So I have been poly for the last 16 or so years. When I became poly, it was not popular. There were no people who were poly, particularly in southern Oregon. So for me that meant continually educating and convincing people that it wasn’t cheating or just an excuse to sleep around. I’ve been educating my lovers on the ins and outs of polyamory for most of my adult life, and at this point I’m sick of it.
And yet, I can’t abandon it. Because the few times that I’ve experienced the true openness of freedom that comes from the sovereign boundaries of being poly, I’ve never felt more loved and appreciated. My ex wife and I were poly. Polyfidelitous, specifically. We dreamed of a family together with another wife. We dreamed of living on land, raising children, growing our own food. The crunchy hippy poly dream. We bought three rings (we’re cheap folks) when we got married, fully intending to meet and fall in love with another woman. We weren’t kinky at the time, so the idea of D/s wasn’t part of our lexicon. In retrospect, we definitely had strong D/s elements to our relationship, but certainly nothing like a true D/s relationship.
And when it ended, I came to understand that I needed to explore kink. It had been on the back burner of my mind for so long and I was afraid of opening Pandora’s box. But I needed it for my healing.
I discovered power exchange. I discovered impact play. I discovered a wide world of kinky wizardry and I felt for the first time like I might belong somewhere sexually. And yet that damn poly thing...
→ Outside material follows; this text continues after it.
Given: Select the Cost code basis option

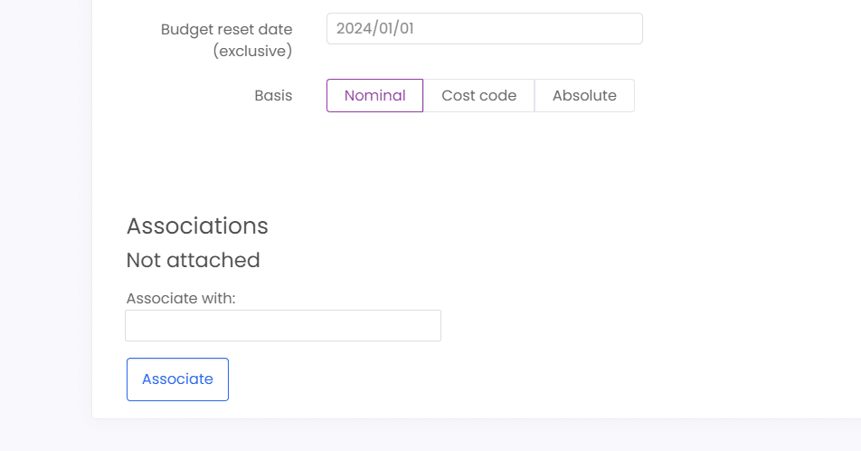Looking at the screenshot, I should (x=478, y=96).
For me, it’s not control if I can’t decide the direction of my family. It’s not control if there’s a hard limit on how we interact with other women. And for me the only reason someone demands monogamy is because they secretly or overtly fear they aren’t enough. I need a woman who can surrender that control to me. To trust that if I say you are enough, that you are. If I say I want another submissive in our life, that it’s not about you or your ability to please me. Do friends compare each other thinking “What does he give him that I don’t?” Do we compare employees wondering why the boss had to hire a second one? What are the differences here between a partner and these examples?
For me, the difference is fear of loss of control. And while I fully understand that feeling and don’t begrudge anyone for needing that, I cannot be their Master. I no longer have the patience to battle that in other people.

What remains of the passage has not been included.